Copy out, word for word, the stretch of records from the line containing "Given: Expand the" through the end of the records.

=-=-=

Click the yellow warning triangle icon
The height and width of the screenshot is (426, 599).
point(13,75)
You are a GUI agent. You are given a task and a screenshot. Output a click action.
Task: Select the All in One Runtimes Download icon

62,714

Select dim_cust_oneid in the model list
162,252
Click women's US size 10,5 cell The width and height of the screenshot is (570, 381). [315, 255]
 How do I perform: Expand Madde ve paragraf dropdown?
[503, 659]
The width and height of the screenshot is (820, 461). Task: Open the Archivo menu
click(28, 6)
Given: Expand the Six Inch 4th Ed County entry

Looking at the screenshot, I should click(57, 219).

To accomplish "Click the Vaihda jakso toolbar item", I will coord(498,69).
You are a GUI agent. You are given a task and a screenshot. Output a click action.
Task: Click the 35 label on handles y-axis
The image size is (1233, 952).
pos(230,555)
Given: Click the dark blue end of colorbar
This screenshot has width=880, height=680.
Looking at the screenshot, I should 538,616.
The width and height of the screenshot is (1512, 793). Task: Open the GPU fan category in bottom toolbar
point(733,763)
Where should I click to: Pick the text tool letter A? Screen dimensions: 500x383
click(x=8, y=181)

=-=-=

> **WORKED ANSWER**:
Given: Expand the Six Inch 4th Ed County entry

Looking at the screenshot, I should click(57, 219).

To accomplish "Click the Vaihda jakso toolbar item", I will coord(498,69).
You are a GUI agent. You are given a task and a screenshot. Output a click action.
Task: Click the 35 label on handles y-axis
The image size is (1233, 952).
pos(230,555)
Given: Click the dark blue end of colorbar
This screenshot has width=880, height=680.
Looking at the screenshot, I should 538,616.
The width and height of the screenshot is (1512, 793). Task: Open the GPU fan category in bottom toolbar
point(733,763)
Where should I click to: Pick the text tool letter A? Screen dimensions: 500x383
click(x=8, y=181)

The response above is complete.